Across much of sub-Saharan Africa outbreaks of infectious diseases represent a major on-going public health challenge.
Currently, public health surveillance in the region relies primarily on paper-based systems, which hampers the ability of health bodies in Africa to effectively identify, prevent and respond to endemic and periodic outbreaks of infectious diseases.
But an exciting programme (started in 2009) led by regional surveillance networks The Southern African Centre for Infectious Disease Surveillance (SACIDS) and East African Integrated Disease Surveillance Network (EAIDSNet) in collaboration with CORDS and leveraging the enormous experience of Mekong Basin Disease Surveillance (MBDS) in mHealth, has developed a community-led solution using mobile technology to help with the early identification of infectious diseases.
This week sees a launch workshop is being held in Arusha, Tanzania 5 – 7 August 2015; Enhancing Community Based Disease Outbreak Detection and Response in East and Southern Africa.
The event (funded by the Bill & Melinda Gates Foundation and Skoll Global Threats Fund) brings together health experts from the animals and health sectors, ICT experts and community members to discuss and agree on how to collaborate in providing solutions to the challenges facing disease detection using One Health community based approaches.
It will host participants from CORDS regional networks and includes representatives from 15 countries.
The workshop builds on the successful EpiHack Tanzania event held in December 2014 and on the 3-year experience of SACIDS of developing mobile technologies and their application to disease surveillance in Tanzania, Burundi and Zambia.
It is being expanded by SACIDS in partnership with Innovative Support for Emergencies Diseases and Disasters (InSTEDD), a technology and design company, and is being executed through an open source Community of Practice of IT programmers and health specialists in Africa.

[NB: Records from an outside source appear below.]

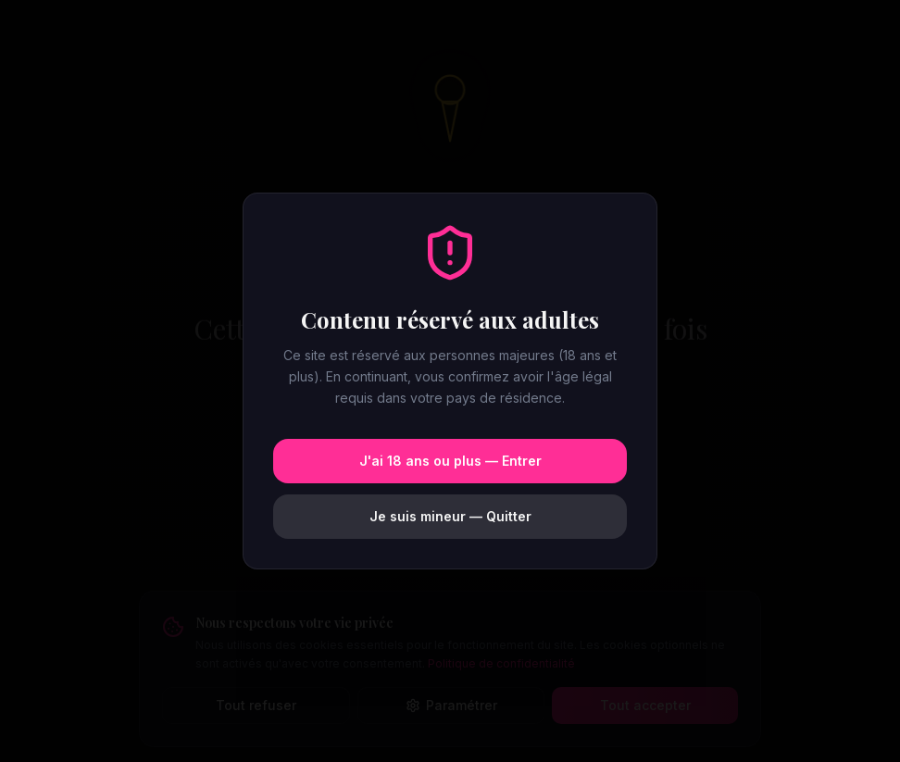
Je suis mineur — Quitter (450, 516)
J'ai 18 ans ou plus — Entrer (450, 460)
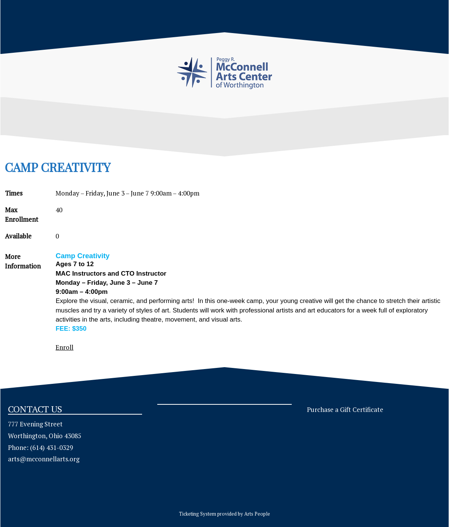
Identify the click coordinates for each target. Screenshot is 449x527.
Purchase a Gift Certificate (345, 409)
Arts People (257, 513)
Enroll (64, 347)
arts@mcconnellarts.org (43, 458)
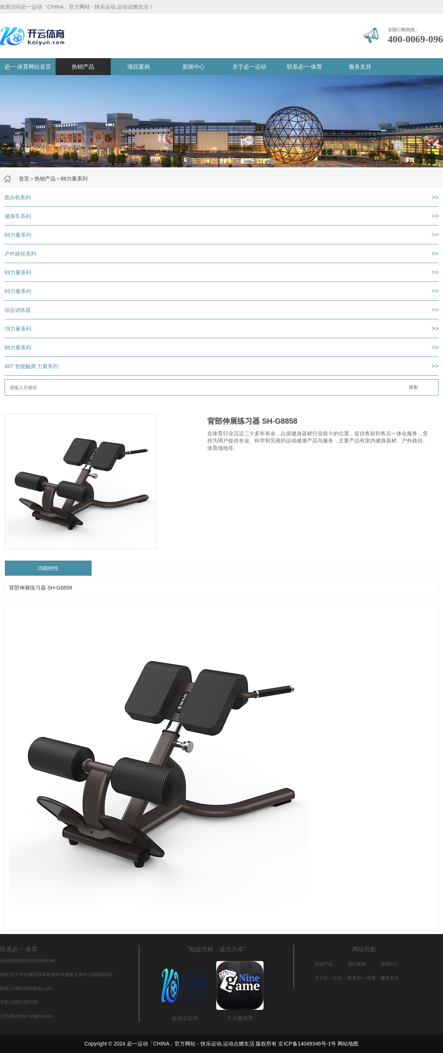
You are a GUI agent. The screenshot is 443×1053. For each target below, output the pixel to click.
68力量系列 (18, 235)
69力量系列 (18, 291)
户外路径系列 (20, 254)
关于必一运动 (249, 66)
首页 (24, 179)
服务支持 (360, 66)
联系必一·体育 (304, 66)
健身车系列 (18, 216)
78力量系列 (18, 329)
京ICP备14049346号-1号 (307, 1044)
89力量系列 (18, 272)
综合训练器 (18, 310)
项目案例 (138, 66)
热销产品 (83, 66)
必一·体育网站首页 (28, 66)
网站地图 (348, 1044)
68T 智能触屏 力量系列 (32, 366)
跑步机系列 (18, 197)
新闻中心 (193, 66)
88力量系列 (73, 179)
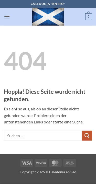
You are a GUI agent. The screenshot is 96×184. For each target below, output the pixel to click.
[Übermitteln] (87, 136)
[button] (7, 16)
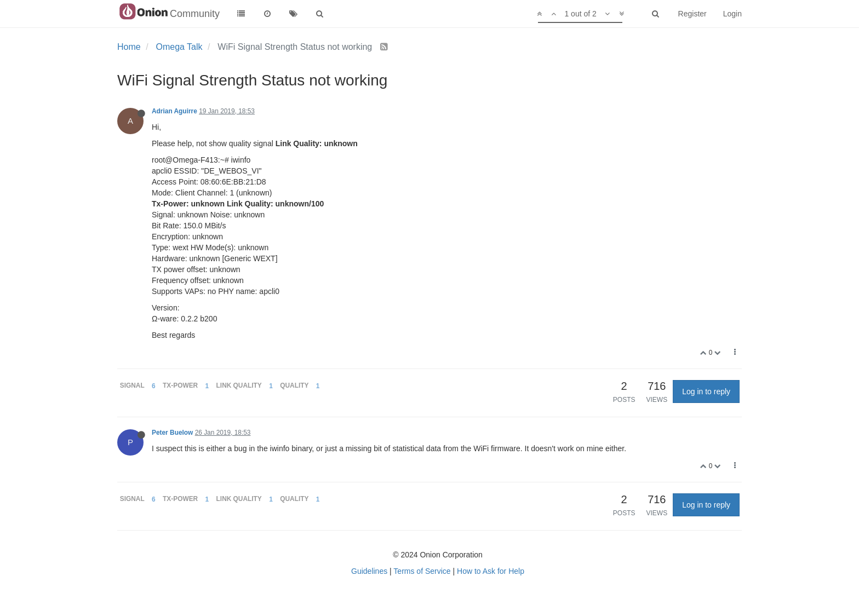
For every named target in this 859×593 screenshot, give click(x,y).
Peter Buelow (172, 432)
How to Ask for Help (490, 571)
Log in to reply (706, 391)
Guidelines (369, 571)
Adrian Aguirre (174, 111)
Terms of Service (421, 571)
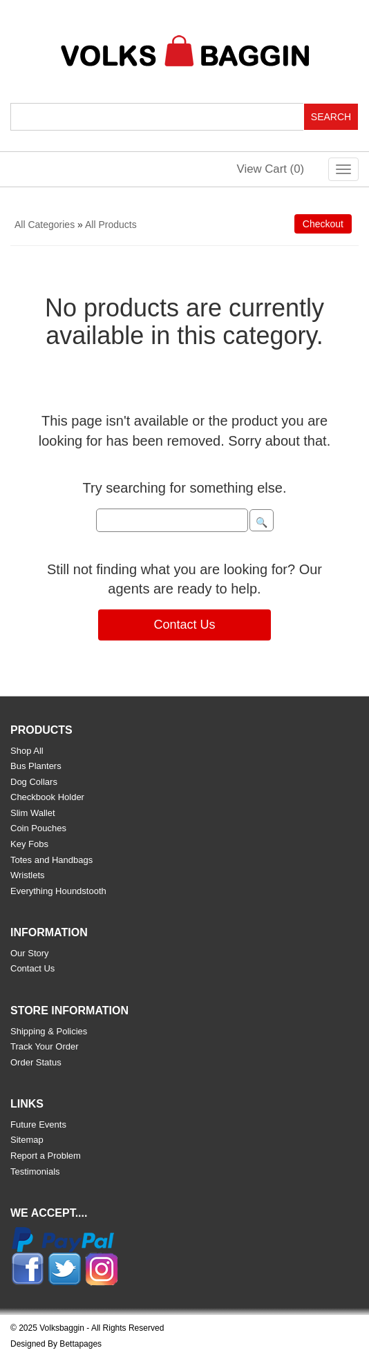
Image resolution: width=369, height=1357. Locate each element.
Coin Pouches (38, 828)
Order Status (36, 1062)
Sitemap (27, 1140)
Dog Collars (33, 782)
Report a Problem (45, 1155)
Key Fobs (29, 844)
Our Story (29, 953)
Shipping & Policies (48, 1031)
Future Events (38, 1124)
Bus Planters (36, 766)
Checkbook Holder (47, 797)
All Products (111, 224)
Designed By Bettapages (56, 1344)
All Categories (45, 224)
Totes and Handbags (51, 860)
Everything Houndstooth (58, 891)
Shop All (27, 751)
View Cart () (271, 168)
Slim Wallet (32, 813)
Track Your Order (44, 1046)
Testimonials (35, 1171)
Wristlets (27, 875)
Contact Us (184, 625)
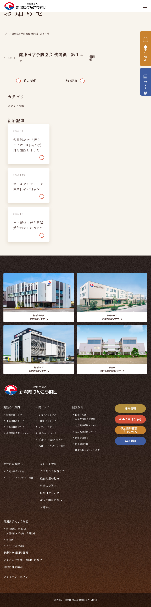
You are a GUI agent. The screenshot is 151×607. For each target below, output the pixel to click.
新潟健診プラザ (14, 414)
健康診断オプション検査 (87, 450)
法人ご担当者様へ (51, 500)
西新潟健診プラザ (15, 427)
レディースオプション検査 (19, 477)
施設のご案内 (11, 407)
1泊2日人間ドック (47, 420)
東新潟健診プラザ (15, 420)
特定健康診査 (81, 437)
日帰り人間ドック (47, 414)
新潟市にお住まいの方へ (50, 439)
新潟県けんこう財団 (15, 521)
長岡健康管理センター (17, 433)
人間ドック (42, 407)
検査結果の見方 (49, 478)
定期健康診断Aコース (86, 425)
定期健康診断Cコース (86, 431)
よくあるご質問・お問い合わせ (22, 560)
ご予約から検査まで (52, 471)
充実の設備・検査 (15, 471)
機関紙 (92, 58)
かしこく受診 (48, 464)
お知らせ (45, 507)
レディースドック (47, 427)
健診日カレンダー (51, 493)
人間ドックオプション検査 (51, 445)
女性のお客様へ (13, 464)
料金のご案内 (48, 485)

Crucially the use of mobile technology to detect outbreaks earlier in Africa is being developed with local community leaders working with health professionals and animal health workers facilitated by the use of technology to identify outbreaks in Africa at a much earlier stage.
Commenting on the launch of the programme, Professor Nigel Lightfoot CBE, Executive Director of CORDS says;
“CORDS is delighted to have been able to be part of this exciting initiative that brings together partners and funders to create a sustainable model developed from the ground up that that will be able to be replicated across east and southern Africa saving lives and reducing the human impact of infectious disease through concerted public health efforts.”